Une réunion avec des écologistes et experts environnementaux prévue fin mai
Les contestations se poursuivent contre le projet de PR Capital (Mauritius) Ltd, sur une superficie de 359 arpents, à Roches-Noires. Après une première réunion d'explications, le 24 avril, où étaient conviés des habitants du village, des écologistes ainsi que les promoteurs, une seconde rencontre est en préparation pour fin mai.
«Nous avons prévu une deuxième réunion pour le mardi 30 mai avec les militants écologistes et les experts environnementaux. Lors de la première partie, ils devront en cinq-six minutes faire un exposé sur ce qu'ils pensent sur la smart city et quels sont les impacts environnementaux d'un tel projet», explique Lenine Aukhajan, conseiller de district et président des Forces Vives de Roches-Noires, à l'express, lundi. Selon lui, plusieurs experts ont signifié leur intention de participer à cette réunion. En seconde partie, une session de questions/réponses est prévue avec les deux promoteurs français de PR Capital, Christophe Petit et Julien Ridon.
Le conseiller explique avoir fait une demande pour une salle plus spacieuse, qui pourra accueillir 300 personnes afin d'éviter les inconvénients d'une salle trop petite survenus lors de la première réunion publique. Pour Lenine Aukhajan, les avis divergent toujours dans le village.
«Ceux qui sont pour veulent du développement et demandent une intégration avec le village. Ceux qui sont contre le projet ne veulent pas du béton et ne veulent pas d'un développement dans cette zone sensible. Mais nous ne pouvons pas laisser Roches-Noires comme il est.»
Vérifications
De leur côté, les militants écologistes continuent à s'opposer au projet smart city. Un collectif d'écologistes composé du groupe Protégeons l'écosystème de Roches-Noires d'Eco-Sud, de la Platform Moris Lanvironnman, de la Sea Users Association et de mru2025 ont envoyé une lettre à l'EDB afin d'obtenir des réponses à leurs interrogations vu que le ministre des Finances, Renganaden Padayachy, avait affirmé au Parlement mardi que l'EDB «a un fonctionnement indépendant».

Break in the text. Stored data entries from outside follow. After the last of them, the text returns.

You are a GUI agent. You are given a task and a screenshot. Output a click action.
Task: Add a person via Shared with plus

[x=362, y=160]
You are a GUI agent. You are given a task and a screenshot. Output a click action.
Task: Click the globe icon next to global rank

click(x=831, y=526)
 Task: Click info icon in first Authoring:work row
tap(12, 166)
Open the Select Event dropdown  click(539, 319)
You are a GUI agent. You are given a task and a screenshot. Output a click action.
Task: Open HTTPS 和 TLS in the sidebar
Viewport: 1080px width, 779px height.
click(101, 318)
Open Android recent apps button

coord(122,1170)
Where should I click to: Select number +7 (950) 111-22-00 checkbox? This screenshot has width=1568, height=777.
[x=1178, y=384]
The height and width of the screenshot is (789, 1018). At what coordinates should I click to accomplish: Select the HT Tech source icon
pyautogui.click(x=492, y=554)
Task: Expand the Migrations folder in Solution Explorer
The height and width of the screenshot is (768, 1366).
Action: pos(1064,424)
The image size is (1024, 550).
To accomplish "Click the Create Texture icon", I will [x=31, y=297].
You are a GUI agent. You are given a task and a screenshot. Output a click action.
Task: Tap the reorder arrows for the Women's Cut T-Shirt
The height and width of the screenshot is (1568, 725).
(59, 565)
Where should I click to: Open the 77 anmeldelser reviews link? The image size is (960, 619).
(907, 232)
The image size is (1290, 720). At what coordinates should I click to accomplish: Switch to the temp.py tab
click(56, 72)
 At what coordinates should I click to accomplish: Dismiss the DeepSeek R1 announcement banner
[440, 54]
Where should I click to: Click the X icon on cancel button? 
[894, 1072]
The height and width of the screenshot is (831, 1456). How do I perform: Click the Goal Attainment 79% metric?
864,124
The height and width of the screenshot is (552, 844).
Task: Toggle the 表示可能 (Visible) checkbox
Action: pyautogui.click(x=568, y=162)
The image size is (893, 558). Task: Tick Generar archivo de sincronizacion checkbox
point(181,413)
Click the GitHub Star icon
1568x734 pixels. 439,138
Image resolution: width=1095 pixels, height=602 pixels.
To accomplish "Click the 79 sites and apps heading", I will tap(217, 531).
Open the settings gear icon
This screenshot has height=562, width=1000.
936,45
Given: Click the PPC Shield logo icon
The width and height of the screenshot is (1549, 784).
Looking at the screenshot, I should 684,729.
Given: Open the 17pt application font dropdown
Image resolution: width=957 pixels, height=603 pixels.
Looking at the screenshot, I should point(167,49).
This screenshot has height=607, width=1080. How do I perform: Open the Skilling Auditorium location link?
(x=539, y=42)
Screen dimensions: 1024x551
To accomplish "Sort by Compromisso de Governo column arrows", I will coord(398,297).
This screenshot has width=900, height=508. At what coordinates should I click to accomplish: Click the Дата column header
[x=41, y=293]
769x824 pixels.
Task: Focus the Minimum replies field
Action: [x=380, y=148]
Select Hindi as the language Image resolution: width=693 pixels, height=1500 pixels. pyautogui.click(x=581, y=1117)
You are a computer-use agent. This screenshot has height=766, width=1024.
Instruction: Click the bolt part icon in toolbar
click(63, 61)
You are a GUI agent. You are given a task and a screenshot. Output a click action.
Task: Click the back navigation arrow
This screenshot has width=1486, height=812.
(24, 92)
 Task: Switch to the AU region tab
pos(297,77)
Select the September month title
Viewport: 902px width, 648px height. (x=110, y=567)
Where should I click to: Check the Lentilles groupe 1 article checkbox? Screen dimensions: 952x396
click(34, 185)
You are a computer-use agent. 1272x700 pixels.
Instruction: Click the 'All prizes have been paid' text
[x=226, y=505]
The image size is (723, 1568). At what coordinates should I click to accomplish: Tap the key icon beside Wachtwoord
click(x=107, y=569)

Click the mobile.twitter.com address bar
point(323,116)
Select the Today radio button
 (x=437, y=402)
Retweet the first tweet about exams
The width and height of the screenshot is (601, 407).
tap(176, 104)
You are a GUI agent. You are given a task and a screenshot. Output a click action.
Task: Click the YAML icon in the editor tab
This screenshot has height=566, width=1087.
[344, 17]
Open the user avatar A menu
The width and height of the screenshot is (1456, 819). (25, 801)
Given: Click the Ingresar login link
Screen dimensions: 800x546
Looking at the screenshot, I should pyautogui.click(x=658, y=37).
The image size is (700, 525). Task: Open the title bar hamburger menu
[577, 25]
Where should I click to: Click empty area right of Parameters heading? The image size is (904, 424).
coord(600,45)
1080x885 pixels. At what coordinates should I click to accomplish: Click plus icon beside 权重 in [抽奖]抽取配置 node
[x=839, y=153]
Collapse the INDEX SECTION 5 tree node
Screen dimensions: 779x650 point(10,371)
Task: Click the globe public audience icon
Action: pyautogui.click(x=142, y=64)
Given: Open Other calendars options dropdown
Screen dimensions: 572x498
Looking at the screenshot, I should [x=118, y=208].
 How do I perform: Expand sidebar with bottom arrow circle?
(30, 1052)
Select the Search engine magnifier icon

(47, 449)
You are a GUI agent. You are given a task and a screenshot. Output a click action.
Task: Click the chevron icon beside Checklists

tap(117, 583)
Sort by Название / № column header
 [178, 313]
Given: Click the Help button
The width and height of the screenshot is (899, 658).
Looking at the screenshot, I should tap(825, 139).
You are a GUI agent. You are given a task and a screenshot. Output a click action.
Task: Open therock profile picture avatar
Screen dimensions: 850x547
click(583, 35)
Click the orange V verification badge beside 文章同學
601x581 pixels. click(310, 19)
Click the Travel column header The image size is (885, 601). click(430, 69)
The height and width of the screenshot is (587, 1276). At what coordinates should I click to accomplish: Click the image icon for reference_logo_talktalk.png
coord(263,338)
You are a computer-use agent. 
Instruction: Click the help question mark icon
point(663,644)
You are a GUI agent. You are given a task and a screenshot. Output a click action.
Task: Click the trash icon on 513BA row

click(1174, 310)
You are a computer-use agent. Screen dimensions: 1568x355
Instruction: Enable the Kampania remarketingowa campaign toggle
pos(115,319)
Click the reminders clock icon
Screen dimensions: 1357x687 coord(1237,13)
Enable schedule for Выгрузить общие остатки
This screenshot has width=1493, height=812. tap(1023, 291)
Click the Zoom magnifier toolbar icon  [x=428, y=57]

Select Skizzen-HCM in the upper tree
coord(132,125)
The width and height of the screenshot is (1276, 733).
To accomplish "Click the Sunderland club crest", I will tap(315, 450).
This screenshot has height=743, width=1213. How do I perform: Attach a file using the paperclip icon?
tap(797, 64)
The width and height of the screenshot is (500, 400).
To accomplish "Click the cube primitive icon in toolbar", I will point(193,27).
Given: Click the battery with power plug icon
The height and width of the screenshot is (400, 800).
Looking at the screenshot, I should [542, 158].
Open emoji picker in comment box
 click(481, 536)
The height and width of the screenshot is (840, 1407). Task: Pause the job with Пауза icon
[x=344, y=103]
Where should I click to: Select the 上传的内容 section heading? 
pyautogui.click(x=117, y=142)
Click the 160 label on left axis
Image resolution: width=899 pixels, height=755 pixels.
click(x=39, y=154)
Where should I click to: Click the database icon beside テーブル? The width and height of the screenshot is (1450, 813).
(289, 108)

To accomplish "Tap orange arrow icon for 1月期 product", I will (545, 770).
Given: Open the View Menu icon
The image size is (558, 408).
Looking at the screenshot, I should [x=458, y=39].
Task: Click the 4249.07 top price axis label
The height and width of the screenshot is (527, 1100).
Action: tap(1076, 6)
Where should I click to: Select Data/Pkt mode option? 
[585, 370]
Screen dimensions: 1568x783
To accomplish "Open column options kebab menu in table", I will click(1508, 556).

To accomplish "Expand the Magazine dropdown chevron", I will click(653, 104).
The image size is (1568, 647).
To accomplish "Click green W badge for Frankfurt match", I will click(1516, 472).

Les contestataires demandent que l'EDB fasse les vérifications nécessaires pour savoir si les promoteurs sont fiables avant d'émettre une letter of comfort pour aller de l'avant avec le projet. «(...) We have strong additional concerns about the financial sustainability of the project and of its promoters, henceour appeal to the EDB (...).
The EDB has the means to monitor the feasibility of projects and reliability of their promoters along three steps of the process - by establishing the promoters' due diligence prior to emitting a letter of comfort, by delivering a letter of intent after layout and financial plans are submitted and, by the granting of a Smart City certificate once all permits and licences have been obtained/produced.» Le collectif veut également que l'EDB demande des garanties complémentaires auprès des promoteurs, ainsi que d'avoir un contrôle constant de la faisabilité du projet jusqu'à son achèvement.